Bolga, le Chat Noir, Dame Malchance, divinité tant redoutée car capricieuse, mesquine et malicieuse, s'était instillée dans le cœur d'Azel comme un poison et avait mis en branle un plan diabolique. Oh, elle n'avait pas perdu de temps pour retrouver les pouvoirs oubliés dans les profondeurs du Dhazzem. Le Soleil Ancien, antique outil de guérison des Adariels, reposait depuis toujours dans les ruines de Nekhnesiris. Si les mages du Premier Empire d'Il Bahad en avaient utilisé un fragment pour déchaîner le Sablefeu, Bolga comptait l'utiliser afin d'en dompter le pouvoir et le faire sien.

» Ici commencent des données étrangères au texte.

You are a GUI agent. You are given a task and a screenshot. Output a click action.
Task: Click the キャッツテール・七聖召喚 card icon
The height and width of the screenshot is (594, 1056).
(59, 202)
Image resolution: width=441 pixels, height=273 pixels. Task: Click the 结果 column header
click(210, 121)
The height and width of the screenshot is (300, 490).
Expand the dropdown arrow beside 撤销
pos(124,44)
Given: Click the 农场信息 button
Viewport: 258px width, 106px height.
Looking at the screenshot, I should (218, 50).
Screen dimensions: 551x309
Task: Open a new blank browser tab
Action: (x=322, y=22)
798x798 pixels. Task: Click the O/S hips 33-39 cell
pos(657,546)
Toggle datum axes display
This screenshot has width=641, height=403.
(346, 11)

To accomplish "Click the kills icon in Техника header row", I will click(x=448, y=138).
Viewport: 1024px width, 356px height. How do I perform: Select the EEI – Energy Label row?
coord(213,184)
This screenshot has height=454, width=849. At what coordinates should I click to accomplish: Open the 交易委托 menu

Mais pour cela, il lui fallait un corps capable d'en abriter la magie. Pour cela, Kalaar remplissait parfaitement ce rôle. En tant qu'Hyléenne, celle-ci avait réussi à survivre à l'absorption du Sablefeu, il en résulta la disparition de son Ori. En contrepartie, elle était envahie peu à peu par la magie sauvage et destructrice de la tempête de sable, au point que son corps et son esprit en étaient irrémédiablement balafrés, n'en facilitant que davantage l'objectif final de Bolga, l'opportunité de s'incarner en elle.

  • Laisse-toi faire, Kalaar, et à nous deux, nous satisferons ta rage et ta colère. Tu pourras faire payer à ceux qui t'ont fait tant de mal. Toutes ces souffrances, enfin apaisées. Je te connais. Mieux que tu ne le penses.

Entourée de ses dizaines de suivants félins feulant en chœur, Bolga parlait au travers Azel. Elle avait narré crânement ses plans à son public. Sa voix était terrible à écouter, tant elle était distordue et glaçante, trahissant sa nature inhumaine.

  • Pitié Kalaar ! N'acceptez pas ! supplia Izmeer. Je sais que vous avez bon cœur ! Ne vous abandonnez pas à elle !

Bolga posa ses yeux félins sur lui, et murmura :

  • Tu n'as pas voix au chapitre, mage. Ton heure viendra bien assez tôt.

D'un revers de main, elle lui expédia les débris d'une fresque brisée, le projetant en arrière dans un nuage de poussière. Son crâne heurta violemment le sol, et il resta allongé inconscient.

  • Abandonne-toi à moi, ma chère Kalaar. Tu ne connaîtras plus jamais la peur ou la douleur, reprit Bolga de son ton insidieux.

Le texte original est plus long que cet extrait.